TASK OBJECTIVE: Using the data that follows, return exactly the lines from the one that contains "Task: Open the Select target device dropdown" through the one that contains "Viewport: 706px width, 723px height.", ends included.
::: DATA SHOWN
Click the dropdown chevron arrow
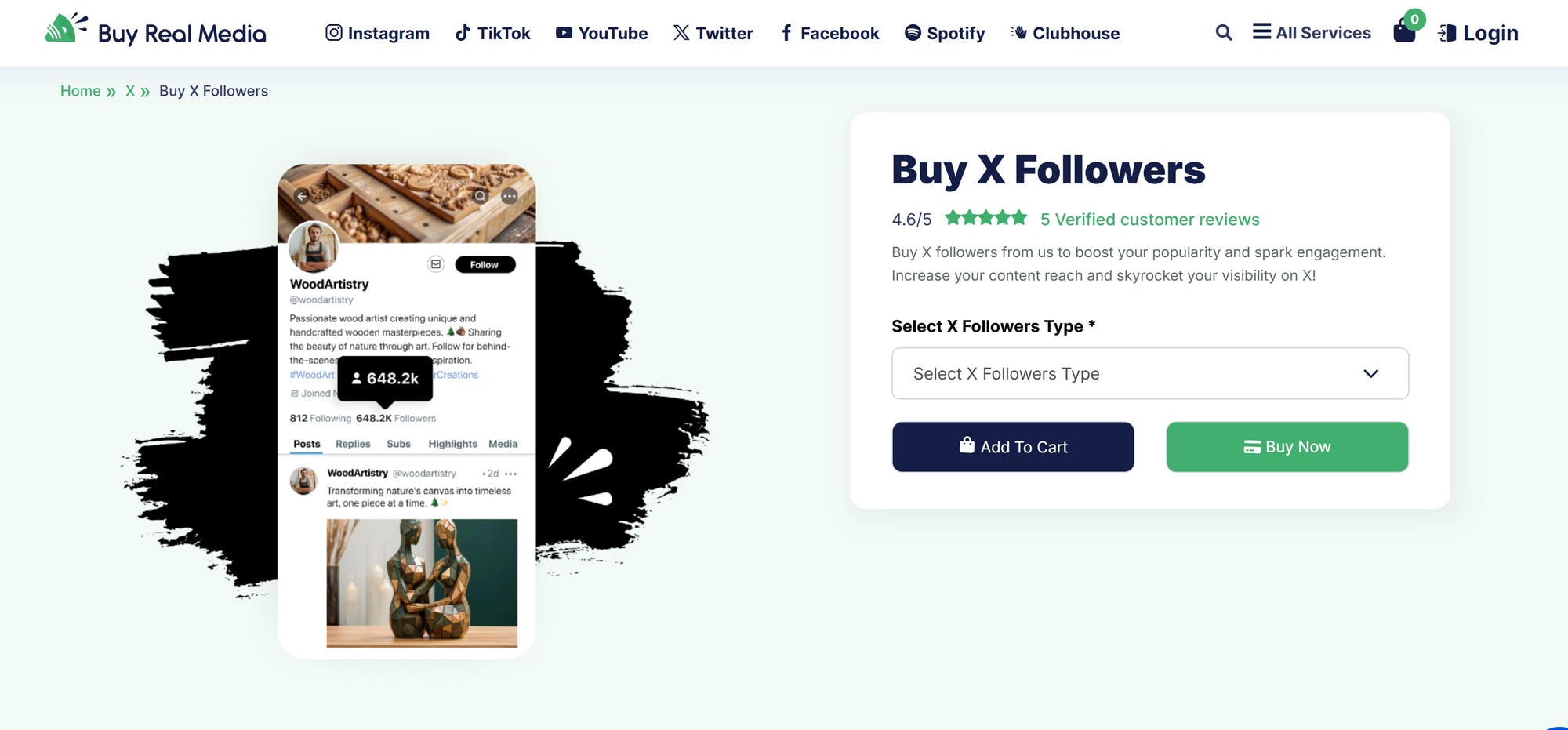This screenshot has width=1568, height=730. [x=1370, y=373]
::::::
::: DATA SHOWN
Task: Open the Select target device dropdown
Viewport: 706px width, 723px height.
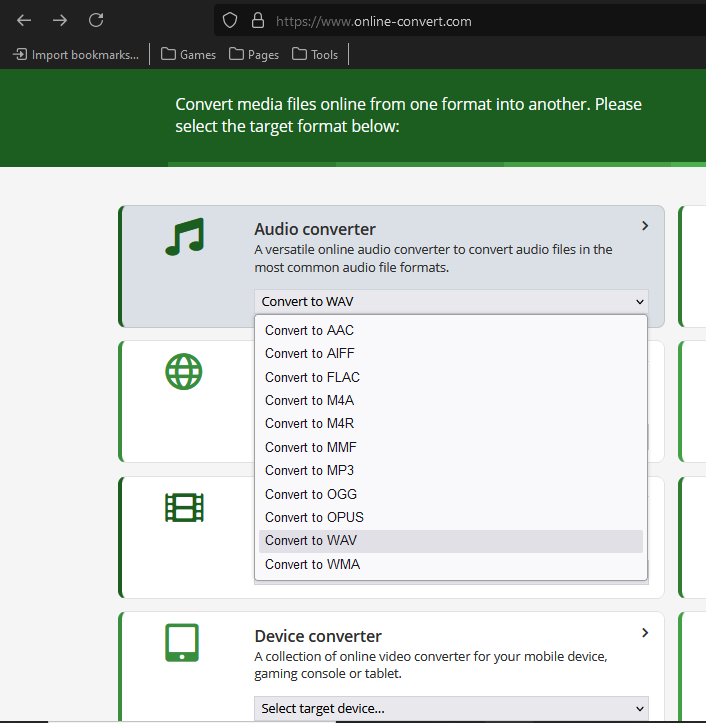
::::::
::: DATA SHOWN
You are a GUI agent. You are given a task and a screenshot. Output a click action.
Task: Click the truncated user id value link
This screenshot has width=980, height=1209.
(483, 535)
::::::
WRITTEN ANSWER:
Task: Open the Select target device dropdown
Viewport: 706px width, 723px height.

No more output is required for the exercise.